Right now the main priority is just getting the data out, but in the future may have some interest in this. Or perhaps we can open an API for others to build this as well
Awesome stuff, congrats on launching!
This is super cool. I finally just upgraded my desktop and one thing I’m curious to do with it is run local models. Of course the ram is late so I’ve been googling trying to get an idea of what I could expect and there’s not much out there to compare to unless you’re running state of the art stuff.
I’ll make sure to run contribute my benchmark to this once my ram comes in.
Congrats on launching!
Stoked to have this dataset out in the open. I submitted a bunch of tests for some models I'm experimenting with on my M4 Pro.

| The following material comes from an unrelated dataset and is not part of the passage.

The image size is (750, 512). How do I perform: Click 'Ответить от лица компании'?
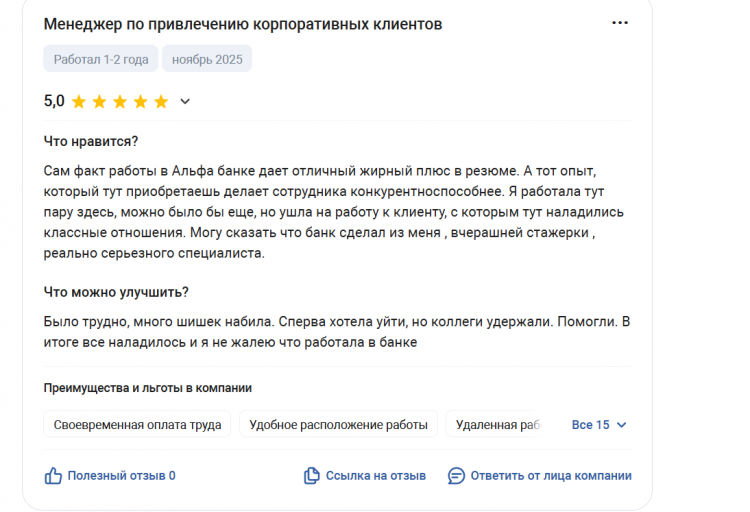pos(550,476)
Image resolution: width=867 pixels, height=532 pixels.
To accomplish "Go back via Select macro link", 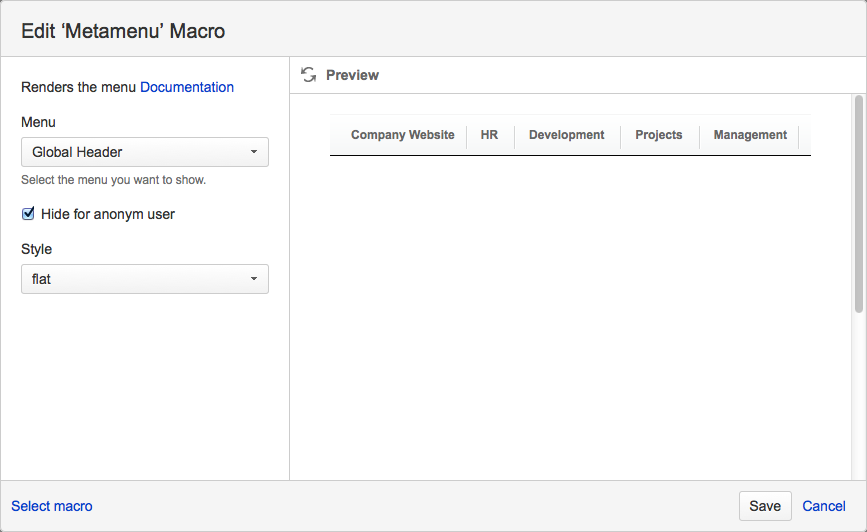I will coord(52,506).
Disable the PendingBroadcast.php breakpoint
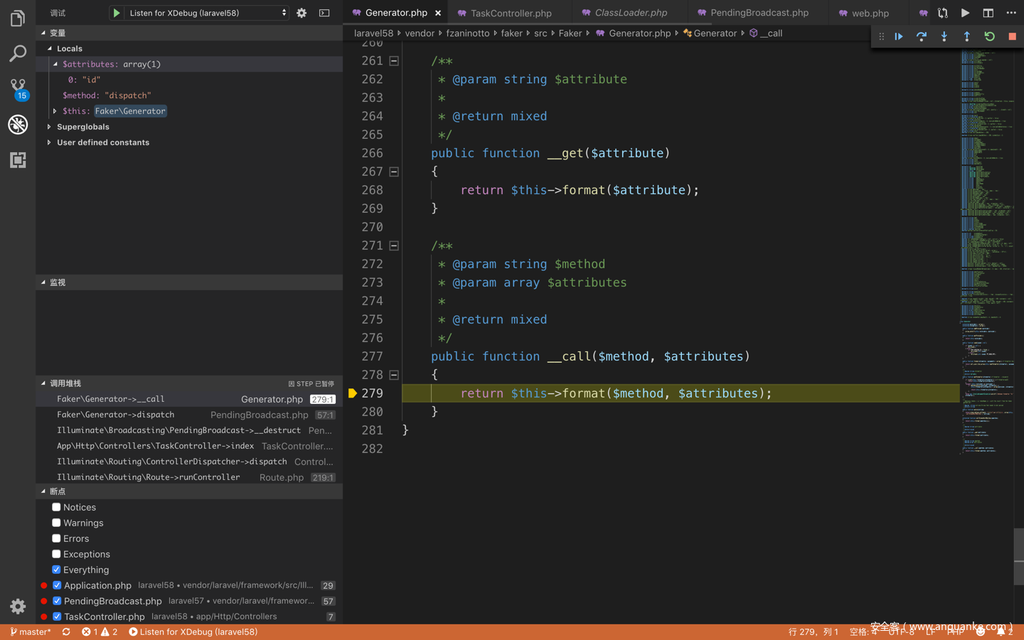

Rather paltry scores compared to having a dedicated GPU but I'm excited that running a 24B model locally is actually feasible at this point.
This is great, congrats for launching!
A couple of ideas .. I would like to benchmark a remote headless server, as well as different methods to run the LLM (vllm vs tgi vs llama.cpp ...) on my local machine, and in this case llamafile is quite limiting. Connecting over an OpenAI-like API instead would be great!
LocalScore dev here
Thank you! I think this is quite possible! If you don't mind starting a discussion on this I would love to think aloud there
https://github.com/cjpais/LocalScore/discussions
Interesting approach to making local recommendations more personalized and relevant. I'm curious about the cold start problem for new users and how the platform handles privacy. Partnering with local businesses to augment data could be a smart move. Will be watching to see how this develops!
This looks super useful, especially with so many folks experimenting with local LLMs now. Curious how well it handles edge devices. Will give it a try!
Why choose a combibation of llama and qwen, when you could have used just qwen models with more permissive license?
It's kind of just an artifact of the development. Happy to switch the default models and sizes in the future especially based on community feedback
Really awesome project!
Clicking on GPU is a nice simple visualization. I was thinking maybe try to put that type of visual representation intuitively accessible immediately on the landing page.
cpubenchmark.net could he an example technique of drawing the site visitor into the paradigm.
I think you might be right, definitely interested in this feedback and creating charts and graphs that are the most useful for folks!